> _PAGE EXTRACT_
((
I know I have, more than once…
The minor inconvenience is a small price to pay to avoid getting soaked.
What’s Umbrella Insurance? What Does It Cover and What Doesn’t It Cover?
Umbrella insurance is like that, except that instead of protecting your clothes and hair from getting wet, it protects your assets and/or future income against catastrophic losses from lawsuits.
Umbrellas add coverage above and beyond the limits of your homeowner, auto, and other policies; it also adds certain other coverages those underlying policies may not include, such as defamation.
For things already covered by your other policies, the umbrella “kicks in” once your primary coverage is exhausted. For these, the umbrella policy has very high deductibles that set the minimum primary coverage you need. For example, it may require at least $300k liability coverage on your auto insurance.
Umbrella policies typically cover you and members of your household against judgments, settlements, legal fees, and court costs, due to claims resulting from e.g.:
- Accidentally injuring or killing someone (including medical costs, pain and suffering, and loss of income).
- Accidentally damaging or destroying someone’s property (e.g., car, house, business, boats in some cases, etc.).
))
> _WORK TASK A_
Copy word for word the portion of the umbrella insurance text that runs from "For things already" down to "some cases, etc.).".
> _WORK TASK B_
Please write the next part of the umbrella insurance text, picking up after its final line.

> _MATERIAL PROVIDED_
((
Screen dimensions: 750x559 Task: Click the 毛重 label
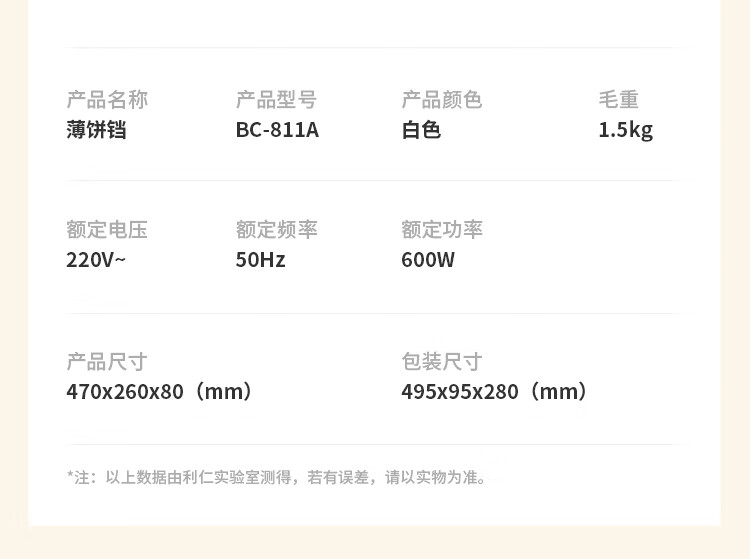pos(618,100)
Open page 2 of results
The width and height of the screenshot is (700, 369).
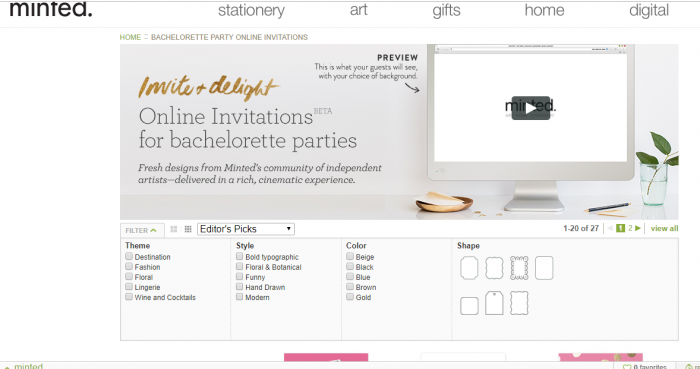[x=630, y=228]
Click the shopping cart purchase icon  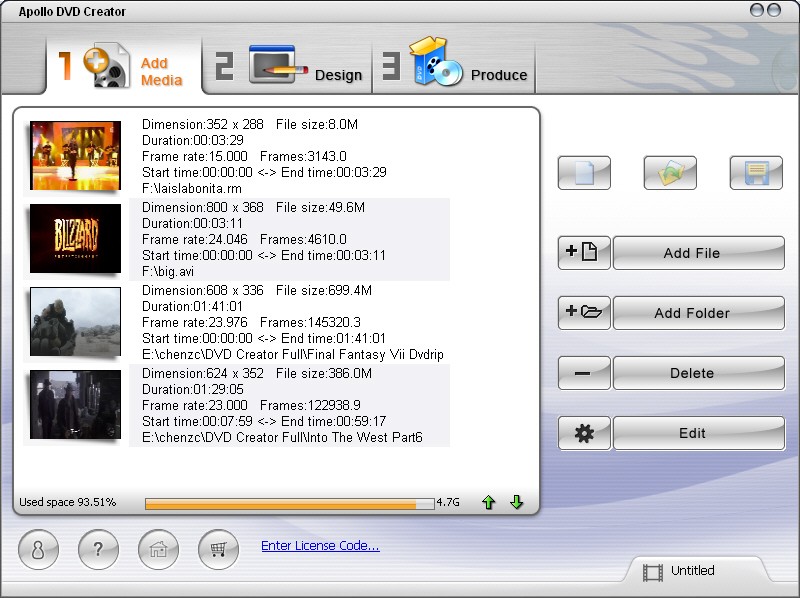point(218,548)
))
> _EXERCISE RESULT A_
For things already covered by your other policies, the umbrella “kicks in” once your primary coverage is exhausted. For these, the umbrella policy has very high deductibles that set the minimum primary coverage you need. For example, it may require at least $300k liability coverage on your auto insurance.
Umbrella policies typically cover you and members of your household against judgments, settlements, legal fees, and court costs, due to claims resulting from e.g.:
- Accidentally injuring or killing someone (including medical costs, pain and suffering, and loss of income).
- Accidentally damaging or destroying someone’s property (e.g., car, house, business, boats in some cases, etc.).

> _EXERCISE RESULT B_
- Making a verbal or written statement damaging someone’s reputation (slander, libel, and/or defamation of character) or invasion of privacy.
- False arrest, detention, or imprisonment.
- Mental suffering.
- Someone is injured or killed in your home or rental property or suffers property damage there.
- Some umbrellas cover you for volunteer work as a member of a board of directors or trustees (some boards provide Directors and Officers coverage for board members, so you may not need your umbrella for that).
Some things typical umbrella policies don’t cover:
- Your own injuries and/or property damage and/or business losses.
- Intentional and/or criminal acts.
- Infecting someone with a disease.
- Claims against your business (you may want a business umbrella or a professional “errors and omissions” policy for this).
- Liability for breaching contracts.
How Big a Risk Can Come of Forgoing an Umbrella Policy?
When considering insurance, think of three things:
- How badly can things get without insurance?
- How likely is it for something like that to happen?
- How expensive is the insurance relative to potential losses?
How Bad Can Things Get?
In cases of personal injury, you’d definitely have to pay an attorney (or several), which is already expensive.
According to All Law, “…a more complex case anywhere could cost upwards of $30,000… a large case, which could involve multiple attorneys or hundreds of attorney hours, [could] cost $100,000 or more.”
And how expensive is it to settle a personal injury case?
Forbes reports some statistics, including:
- The median settlement for all cases was $31k.
- The median settlement for homeowner or landlord liability was $90k.
- The average settlement for medical malpractice cases was nearly $700k.
Another situation where an umbrella policy can help is defamation lawsuits. Even if without merit, it can be very costly to defend against these.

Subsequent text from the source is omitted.